| Your assignment |
Skip every picture, then write out exactly the lines of the listing below from the line that contains "Given: Click the" through the final line.

| Material for the task |
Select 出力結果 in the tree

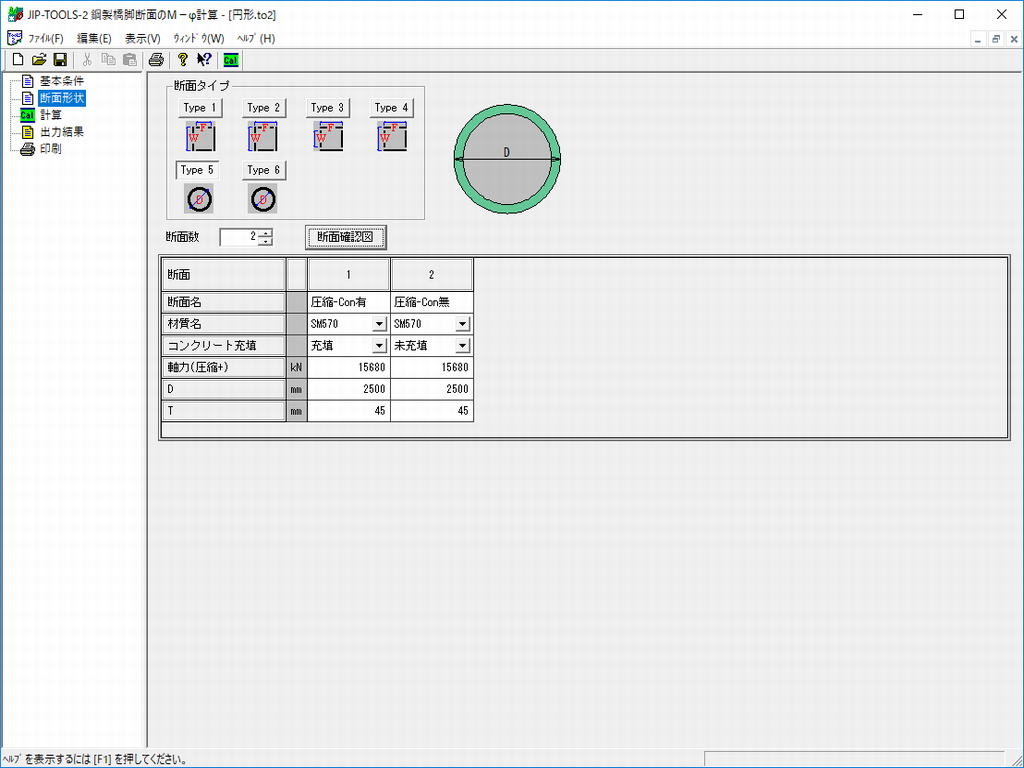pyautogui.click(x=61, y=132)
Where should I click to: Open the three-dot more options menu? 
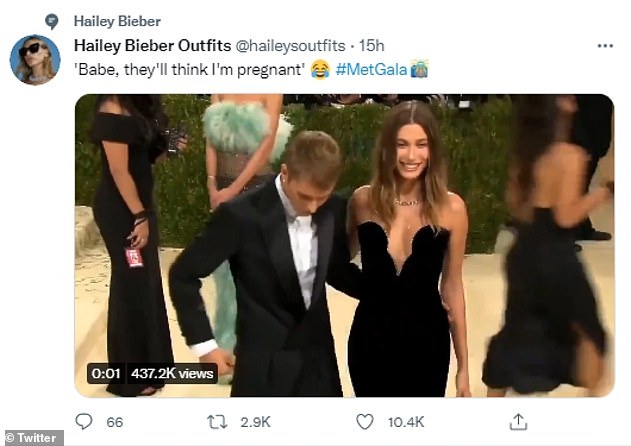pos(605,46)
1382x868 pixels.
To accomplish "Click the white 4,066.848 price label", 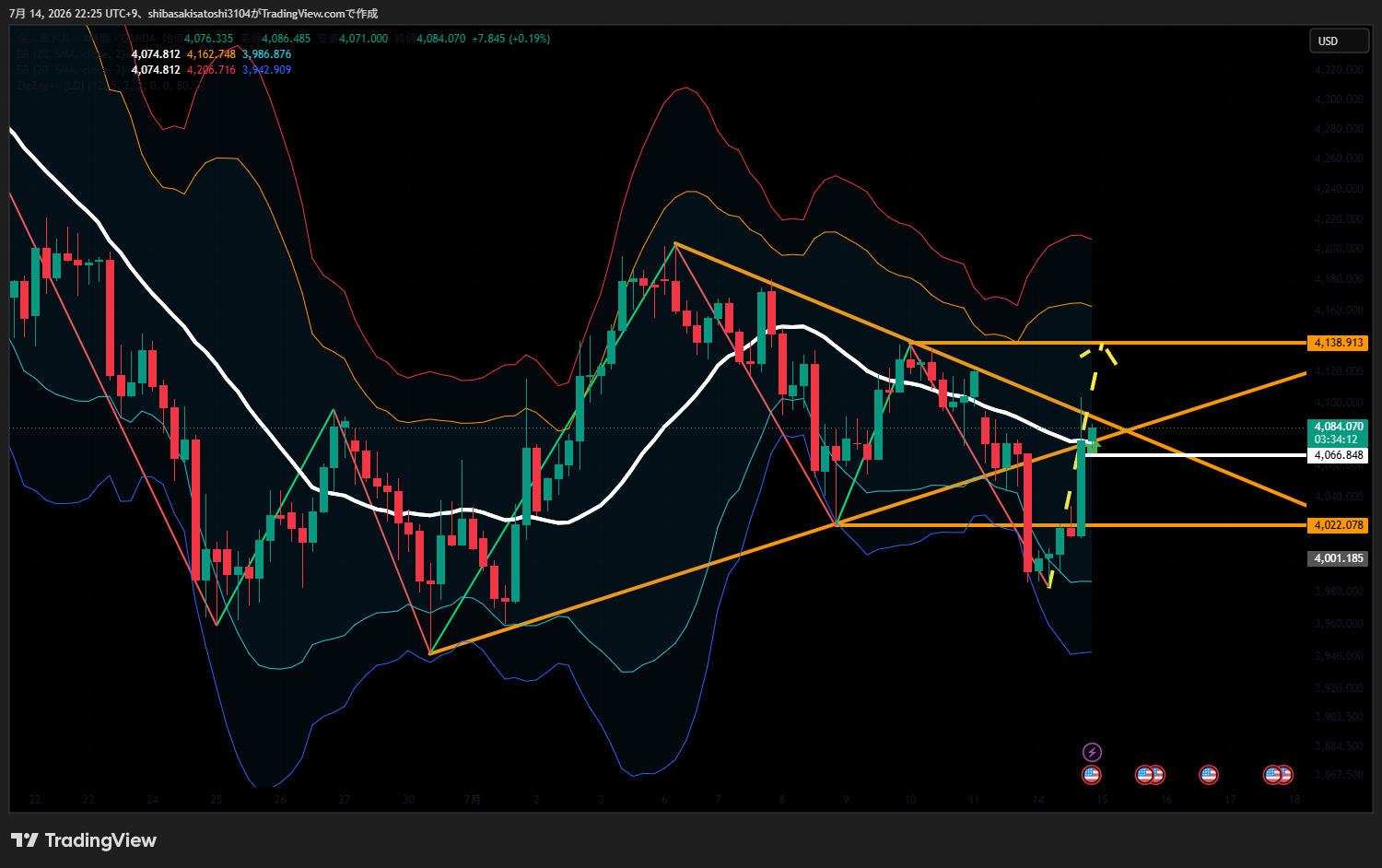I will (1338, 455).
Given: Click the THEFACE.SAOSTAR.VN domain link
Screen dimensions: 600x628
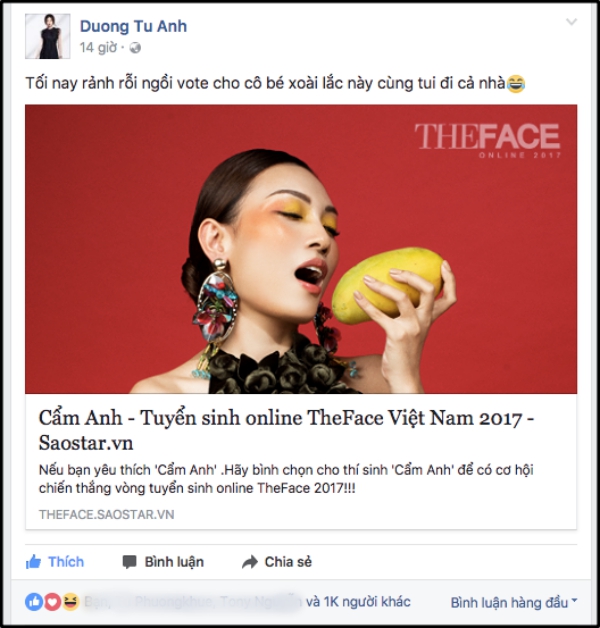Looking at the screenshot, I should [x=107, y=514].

| Response to this task |
Given: Click the THEFACE.SAOSTAR.VN domain link
Screen dimensions: 600x628
Looking at the screenshot, I should [x=107, y=514].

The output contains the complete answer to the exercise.